Penser le son au-delà des oreilles, c'est la mission d'un groupe d'élèves au Florida !
Contre toute attente, c'est bien dans un lieu de musique et de concert bien connu d'Agen qu'un groupe d'une dizaine d'élèves, internes ou pas, vont réfléchir à la manière dont les sourds perçoivent la musique, pour penser le son au-delà de leurs oreilles...
Le 13 septembre, accompagné du Dr Rioual, professeure de musique à Chaumié et titulaire d'un doctorat en musicologie, le groupe d'internes présents au collège le mercredi après-midi s'est rendu au Florida pour rencontrer Pierre-Mary Gimenez, créateur de la Machine Sonore Infernale. Sous la forme de ce qui pourrait évoquer un tableau de bord de vaisseau spatial, la MSI pour les intimes, permet à un groupe de 9 personnes de jouer de la musique ensemble.
Pierre-Mary et Mme Rioual présentent le projet : il s'agira de créer une extension de la MSI pour la rendre plus inclusive et plurisensorielle. Les élèves échangent leurs propositions : il faudra représenter visuellement le son par des lumières, des images ou la langue des signes, et faire appel au toucher à travers les vibrations. Les sons aigus vibrant moins que les sons graves, les sourds ressentent davantage les percussions. Créer une extension à la MSI, ce sera donc mettre aussi les mains dans l'électronique…
Le 27 septembre, le petit groupe s'est enrichi d'autres élèves non-internes curieux d'apporter leur pierre à l'édifice.

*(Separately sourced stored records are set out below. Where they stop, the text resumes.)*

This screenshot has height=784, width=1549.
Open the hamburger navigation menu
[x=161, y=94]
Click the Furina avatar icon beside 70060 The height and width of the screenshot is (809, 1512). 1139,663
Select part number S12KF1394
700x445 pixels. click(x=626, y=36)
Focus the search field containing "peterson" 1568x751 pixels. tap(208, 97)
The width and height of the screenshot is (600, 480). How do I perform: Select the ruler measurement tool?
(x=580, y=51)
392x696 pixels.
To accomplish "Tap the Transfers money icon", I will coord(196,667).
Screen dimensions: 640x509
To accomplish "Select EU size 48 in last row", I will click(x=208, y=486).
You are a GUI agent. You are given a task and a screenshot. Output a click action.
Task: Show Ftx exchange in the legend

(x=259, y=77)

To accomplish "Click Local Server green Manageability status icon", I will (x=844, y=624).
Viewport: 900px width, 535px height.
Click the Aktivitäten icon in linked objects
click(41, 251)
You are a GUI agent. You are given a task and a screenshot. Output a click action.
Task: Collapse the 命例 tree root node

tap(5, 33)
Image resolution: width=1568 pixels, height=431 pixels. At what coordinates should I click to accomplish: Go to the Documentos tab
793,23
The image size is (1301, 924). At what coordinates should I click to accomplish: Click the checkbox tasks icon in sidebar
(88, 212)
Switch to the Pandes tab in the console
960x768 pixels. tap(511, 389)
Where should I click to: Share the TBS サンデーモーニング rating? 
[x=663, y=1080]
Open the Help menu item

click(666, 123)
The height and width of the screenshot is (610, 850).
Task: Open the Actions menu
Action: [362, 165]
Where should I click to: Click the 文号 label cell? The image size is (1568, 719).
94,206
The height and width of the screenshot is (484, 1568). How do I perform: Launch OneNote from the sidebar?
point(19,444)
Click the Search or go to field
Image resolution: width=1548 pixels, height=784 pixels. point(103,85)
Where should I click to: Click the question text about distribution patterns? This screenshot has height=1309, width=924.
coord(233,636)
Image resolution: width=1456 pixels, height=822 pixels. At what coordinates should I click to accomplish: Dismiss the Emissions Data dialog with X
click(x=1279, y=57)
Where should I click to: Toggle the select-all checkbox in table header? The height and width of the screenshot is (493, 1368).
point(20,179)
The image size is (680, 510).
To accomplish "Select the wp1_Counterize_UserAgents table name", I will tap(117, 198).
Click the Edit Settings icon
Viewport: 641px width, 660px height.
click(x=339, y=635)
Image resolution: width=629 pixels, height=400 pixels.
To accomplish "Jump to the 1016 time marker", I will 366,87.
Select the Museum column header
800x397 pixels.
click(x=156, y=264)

Pour faire comprendre aux élèves le monde sourd et son rapport à la musique, première étape dans la salle de concert du Florida pour une expérience sonore : ressentir par son corps les vibrations produites par des sons graves et des caissons de basse. Les sons créent des mouvements dans le ventre, font battre le cœur plus fort, vrillent nos oreilles peu habituées à recevoir autant de vibrations. En tenant un ballon gonflable près de soi, on sent les vibrations dans ses mains. La musique n'est plus entendue mais ressentie physiquement. Puis, visite des différents espaces du Florida : ce lieu de culture très ancien, construit en 1930, programme des concerts de musique actuelle mais permet aussi à des musiciens de répéter dans des studios spécialement aménagés et insonorisés.
La salle de concert (photo du site Internet du Florida)
Un studio de répétition (photo du site Internet du Florida)
De retour dans la salle de travail de Pierre-Mary, Mme Rioual précise les connaissances pour éviter les préjugés et les stéréotypes. Premier point de vocabulaire : on ne dit pas « malentendants » mais « sourds ». En effet, la surdité n'est un handicap que pour les entendants. Pour les sourds, ce n'est pas un monde à part, mais bien une culture dans laquelle la musique se crée progressivement une place, comme le prouvent les pratiques de musiciens sourds tels que Dame Evelyn Glennie, Orla O'Sullivan, Sean Forbes ou encore Maati El Hachimi. Des sourds de naissance jouent d'un instrument, chantent, dansent, car ils ont une approche multisensorielle de la musique : puisqu'ils ont peu ou pas le sens de l'ouïe, ils développent celui de la vue et du toucher. Il ne faut donc pas chercher à donner accès à la « musique entendante » aux sourds, mais créer un dispositif qui permettra de partager la musique entre sourds et entendants, à travers des sensations communes.
Les élèves ont accepté cette mission ambitieuse… Ils devront présenter le résultat de leur travail à une classe d'élèves de l'Institut National des Jeunes Sourds de Castelmoron, qui les rejoindra au Florida le 13 décembre.
En attendant, rendez-vous le 11 octobre pour rentrer dans le vif du sujet : réfléchir aux besoins et moyens techniques à mettre en œuvre pour concevoir le prototype d'extension de la MSI.